Stored items
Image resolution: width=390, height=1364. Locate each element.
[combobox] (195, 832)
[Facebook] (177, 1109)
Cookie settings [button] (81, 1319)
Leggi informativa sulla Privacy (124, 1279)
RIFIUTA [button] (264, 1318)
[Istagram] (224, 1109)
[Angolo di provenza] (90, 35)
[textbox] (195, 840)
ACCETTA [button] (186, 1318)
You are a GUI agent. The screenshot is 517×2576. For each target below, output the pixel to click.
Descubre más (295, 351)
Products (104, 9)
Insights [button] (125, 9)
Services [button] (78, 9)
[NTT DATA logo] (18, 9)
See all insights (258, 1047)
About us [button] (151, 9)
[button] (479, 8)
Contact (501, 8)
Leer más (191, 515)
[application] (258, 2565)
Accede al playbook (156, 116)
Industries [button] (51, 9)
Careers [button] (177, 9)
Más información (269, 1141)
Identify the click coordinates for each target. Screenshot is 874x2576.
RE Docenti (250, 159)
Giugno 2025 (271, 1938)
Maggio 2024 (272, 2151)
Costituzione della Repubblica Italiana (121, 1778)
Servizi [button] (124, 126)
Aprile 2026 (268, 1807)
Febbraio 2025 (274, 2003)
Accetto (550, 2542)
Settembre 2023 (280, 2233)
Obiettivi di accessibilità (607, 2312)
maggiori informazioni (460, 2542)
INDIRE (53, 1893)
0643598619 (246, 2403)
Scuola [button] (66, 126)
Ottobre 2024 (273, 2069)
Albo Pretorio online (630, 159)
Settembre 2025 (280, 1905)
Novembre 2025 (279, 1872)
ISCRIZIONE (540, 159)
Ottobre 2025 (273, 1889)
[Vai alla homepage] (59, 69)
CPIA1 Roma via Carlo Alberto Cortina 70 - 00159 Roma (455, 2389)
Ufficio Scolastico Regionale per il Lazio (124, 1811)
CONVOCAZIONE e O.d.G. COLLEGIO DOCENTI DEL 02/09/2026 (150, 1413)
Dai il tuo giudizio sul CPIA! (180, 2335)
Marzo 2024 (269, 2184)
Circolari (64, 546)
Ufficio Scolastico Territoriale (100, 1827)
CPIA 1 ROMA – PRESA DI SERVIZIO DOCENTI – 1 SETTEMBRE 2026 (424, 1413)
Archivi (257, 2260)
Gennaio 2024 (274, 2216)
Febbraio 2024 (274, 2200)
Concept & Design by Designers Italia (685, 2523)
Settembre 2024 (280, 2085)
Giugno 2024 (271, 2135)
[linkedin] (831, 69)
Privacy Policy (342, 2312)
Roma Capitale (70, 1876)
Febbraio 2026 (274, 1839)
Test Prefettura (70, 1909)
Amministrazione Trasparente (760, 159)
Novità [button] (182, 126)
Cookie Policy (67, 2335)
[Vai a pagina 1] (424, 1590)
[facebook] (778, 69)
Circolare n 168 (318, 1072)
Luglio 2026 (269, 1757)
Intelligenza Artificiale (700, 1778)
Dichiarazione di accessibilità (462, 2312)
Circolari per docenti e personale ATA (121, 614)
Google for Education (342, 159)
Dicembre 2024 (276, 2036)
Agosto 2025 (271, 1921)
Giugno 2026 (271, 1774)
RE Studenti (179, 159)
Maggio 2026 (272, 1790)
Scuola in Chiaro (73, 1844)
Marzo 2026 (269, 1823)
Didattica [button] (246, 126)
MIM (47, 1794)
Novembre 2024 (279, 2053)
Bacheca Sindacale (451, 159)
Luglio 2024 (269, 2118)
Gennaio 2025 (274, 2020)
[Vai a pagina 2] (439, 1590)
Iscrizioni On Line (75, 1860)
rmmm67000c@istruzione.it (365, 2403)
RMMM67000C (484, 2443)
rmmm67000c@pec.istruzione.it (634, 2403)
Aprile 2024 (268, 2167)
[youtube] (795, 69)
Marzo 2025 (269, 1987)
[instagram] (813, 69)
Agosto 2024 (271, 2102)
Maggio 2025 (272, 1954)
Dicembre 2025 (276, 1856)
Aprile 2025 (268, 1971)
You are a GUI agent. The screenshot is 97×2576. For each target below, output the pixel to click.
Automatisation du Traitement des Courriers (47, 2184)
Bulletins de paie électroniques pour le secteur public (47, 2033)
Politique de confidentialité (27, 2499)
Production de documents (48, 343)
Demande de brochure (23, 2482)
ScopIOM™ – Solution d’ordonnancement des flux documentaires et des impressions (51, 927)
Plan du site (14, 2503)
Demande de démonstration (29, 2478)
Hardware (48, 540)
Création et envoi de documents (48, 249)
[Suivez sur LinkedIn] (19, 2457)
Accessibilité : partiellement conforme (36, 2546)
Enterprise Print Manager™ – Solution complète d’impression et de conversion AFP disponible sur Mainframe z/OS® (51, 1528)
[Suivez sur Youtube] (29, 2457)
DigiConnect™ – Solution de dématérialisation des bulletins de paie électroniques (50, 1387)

Work request: Every line above from the line with "RE Docenti (250, 159)" to the line with "You are a GUI agent. The screenshot is 97×2576.", both included, must be reproduced exactly, and no other line may appear.

Exercise solution:
RE Docenti (250, 159)
Giugno 2025 (271, 1938)
Maggio 2024 (272, 2151)
Costituzione della Repubblica Italiana (121, 1778)
Servizi [button] (124, 126)
Aprile 2026 (268, 1807)
Febbraio 2025 (274, 2003)
Accetto (550, 2542)
Settembre 2023 (280, 2233)
Obiettivi di accessibilità (607, 2312)
maggiori informazioni (460, 2542)
INDIRE (53, 1893)
0643598619 (246, 2403)
Scuola [button] (66, 126)
Ottobre 2024 (273, 2069)
Albo Pretorio online (630, 159)
Settembre 2025 (280, 1905)
Novembre 2025 (279, 1872)
ISCRIZIONE (540, 159)
Ottobre 2025 (273, 1889)
[Vai alla homepage] (59, 69)
CPIA1 Roma via Carlo Alberto Cortina 70 - 00159 Roma (455, 2389)
Ufficio Scolastico Regionale per il Lazio (124, 1811)
CONVOCAZIONE e O.d.G. COLLEGIO DOCENTI DEL 02/09/2026 (150, 1413)
Dai il tuo giudizio sul CPIA! (180, 2335)
Marzo 2024 (269, 2184)
Circolari (64, 546)
Ufficio Scolastico Territoriale (100, 1827)
CPIA 1 ROMA – PRESA DI SERVIZIO DOCENTI – 1 SETTEMBRE 2026 (424, 1413)
Archivi (257, 2260)
Gennaio 2024 (274, 2216)
Febbraio 2024 (274, 2200)
Concept & Design by Designers Italia (685, 2523)
Settembre 2024 (280, 2085)
Giugno 2024 (271, 2135)
[linkedin] (831, 69)
Privacy Policy (342, 2312)
Roma Capitale (70, 1876)
Febbraio 2026 (274, 1839)
Test Prefettura (70, 1909)
Amministrazione Trasparente (760, 159)
Novità [button] (182, 126)
Cookie Policy (67, 2335)
[Vai a pagina 1] (424, 1590)
[facebook] (778, 69)
Circolare n 168 (318, 1072)
Luglio 2026 (269, 1757)
Intelligenza Artificiale (700, 1778)
Dichiarazione di accessibilità (462, 2312)
Circolari per docenti e personale ATA (121, 614)
Google for Education (342, 159)
Dicembre 2024 (276, 2036)
Agosto 2025 (271, 1921)
Giugno 2026 (271, 1774)
RE Studenti (179, 159)
Maggio 2026 (272, 1790)
Scuola in Chiaro (73, 1844)
Marzo 2026 (269, 1823)
Didattica [button] (246, 126)
MIM (47, 1794)
Novembre 2024 (279, 2053)
Bacheca Sindacale (451, 159)
Luglio 2024 (269, 2118)
Gennaio 2025 (274, 2020)
[Vai a pagina 2] (439, 1590)
Iscrizioni On Line (75, 1860)
rmmm67000c@istruzione.it (365, 2403)
RMMM67000C (484, 2443)
rmmm67000c@pec.istruzione.it (634, 2403)
Aprile 2024 (268, 2167)
[youtube] (795, 69)
Marzo 2025 (269, 1987)
[instagram] (813, 69)
Agosto 2024 (271, 2102)
Maggio 2025 (272, 1954)
Dicembre 2025 (276, 1856)
Aprile 2025 (268, 1971)
You are a GUI agent. The screenshot is 97×2576. For each target below, output the pixel to click.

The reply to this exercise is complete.